Sie packte ihre Sachen zusammen und zog unten im Flur ihre Reitschuhe an. Sie bekam kaum die Schnürsenkel zu, weil Arrow jede Chance nutzte, ihr quer durchs Gesicht zu lecken.
„Kommt deine Freundin dich abholen?“ fragte es hinter ihr. Mary stand in dunkelgrün-karierten Pantoffeln hinter Hannah, in den Händen ein Geschirrhandtuch und ein Glasschüsselchen.
„Nein, ich muss laufen, sie will nicht“, antwortete Hannah und konnte ihre Wut darüber nicht verbergen.
„Oh“, sagte Mary nur und trocknete weiter das Glasschälchen ab. „Dann hab trotzdem einen schönen Tag.“
Colin kam aus der Bürotür in den Flur. „Wenn sie dir das verrückte, schwarze Pferd andrehen wollen, lehn ab“, sagte er noch, bevor er im Esszimmer verschwand. Hannah nickte, atmete durch und öffnete die Haustür.

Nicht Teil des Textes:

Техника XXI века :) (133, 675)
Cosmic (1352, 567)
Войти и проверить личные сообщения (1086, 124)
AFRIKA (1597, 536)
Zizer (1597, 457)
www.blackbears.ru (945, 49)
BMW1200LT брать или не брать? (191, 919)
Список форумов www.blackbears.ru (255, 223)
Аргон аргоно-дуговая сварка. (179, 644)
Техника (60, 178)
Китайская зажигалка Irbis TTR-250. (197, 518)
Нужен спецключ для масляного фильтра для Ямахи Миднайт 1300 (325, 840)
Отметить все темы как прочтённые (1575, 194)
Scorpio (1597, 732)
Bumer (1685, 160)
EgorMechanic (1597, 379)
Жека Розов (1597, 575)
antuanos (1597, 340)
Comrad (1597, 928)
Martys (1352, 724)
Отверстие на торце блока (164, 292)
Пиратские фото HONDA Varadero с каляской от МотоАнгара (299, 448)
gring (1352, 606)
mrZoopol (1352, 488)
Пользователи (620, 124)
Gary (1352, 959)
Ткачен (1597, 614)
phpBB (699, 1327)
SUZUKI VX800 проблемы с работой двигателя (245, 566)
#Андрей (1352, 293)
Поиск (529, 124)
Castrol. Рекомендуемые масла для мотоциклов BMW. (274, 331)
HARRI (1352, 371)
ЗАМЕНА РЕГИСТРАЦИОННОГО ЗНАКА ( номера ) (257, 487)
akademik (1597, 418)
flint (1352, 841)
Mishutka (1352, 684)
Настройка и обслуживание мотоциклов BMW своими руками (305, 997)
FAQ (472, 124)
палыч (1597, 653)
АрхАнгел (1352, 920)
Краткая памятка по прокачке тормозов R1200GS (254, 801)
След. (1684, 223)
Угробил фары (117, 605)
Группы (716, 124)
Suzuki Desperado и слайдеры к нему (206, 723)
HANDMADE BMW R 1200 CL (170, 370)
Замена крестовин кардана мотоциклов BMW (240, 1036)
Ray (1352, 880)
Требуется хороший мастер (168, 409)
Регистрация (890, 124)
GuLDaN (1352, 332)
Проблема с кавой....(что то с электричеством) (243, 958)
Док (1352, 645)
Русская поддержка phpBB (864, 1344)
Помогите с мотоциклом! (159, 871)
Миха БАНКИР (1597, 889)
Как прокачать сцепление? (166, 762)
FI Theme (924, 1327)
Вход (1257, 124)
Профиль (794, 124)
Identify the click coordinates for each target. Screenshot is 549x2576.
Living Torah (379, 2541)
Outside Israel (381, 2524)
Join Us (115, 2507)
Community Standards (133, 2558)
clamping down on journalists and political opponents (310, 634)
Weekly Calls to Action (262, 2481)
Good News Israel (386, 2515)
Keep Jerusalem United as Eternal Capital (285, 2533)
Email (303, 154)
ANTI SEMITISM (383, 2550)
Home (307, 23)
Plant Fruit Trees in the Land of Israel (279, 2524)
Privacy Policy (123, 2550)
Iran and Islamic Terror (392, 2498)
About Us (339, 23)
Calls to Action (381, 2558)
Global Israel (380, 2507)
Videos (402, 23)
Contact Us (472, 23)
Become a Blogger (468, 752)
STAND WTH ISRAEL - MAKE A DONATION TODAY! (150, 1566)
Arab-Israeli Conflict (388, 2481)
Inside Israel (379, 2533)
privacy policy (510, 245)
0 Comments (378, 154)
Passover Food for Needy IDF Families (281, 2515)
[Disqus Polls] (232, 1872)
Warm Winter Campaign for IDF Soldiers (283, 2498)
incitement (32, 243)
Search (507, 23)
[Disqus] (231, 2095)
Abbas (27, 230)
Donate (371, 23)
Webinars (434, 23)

Während des zwanzigminütigen Marsches leicht bergauf zum Reitstall hätte Hannah rein theoretisch alle Zeit der Welt gehabt, sich wieder zu beruhigen, es funktionierte nur leider nicht. Es nieselte, es war kalt und sie wurde fast von einem Transporter voller Schafe überfahren. Immerhin konnte sie manchmal zwischen den Häusern und Bäumen hindurch das Meer sehen und die Luft roch würzig und frisch.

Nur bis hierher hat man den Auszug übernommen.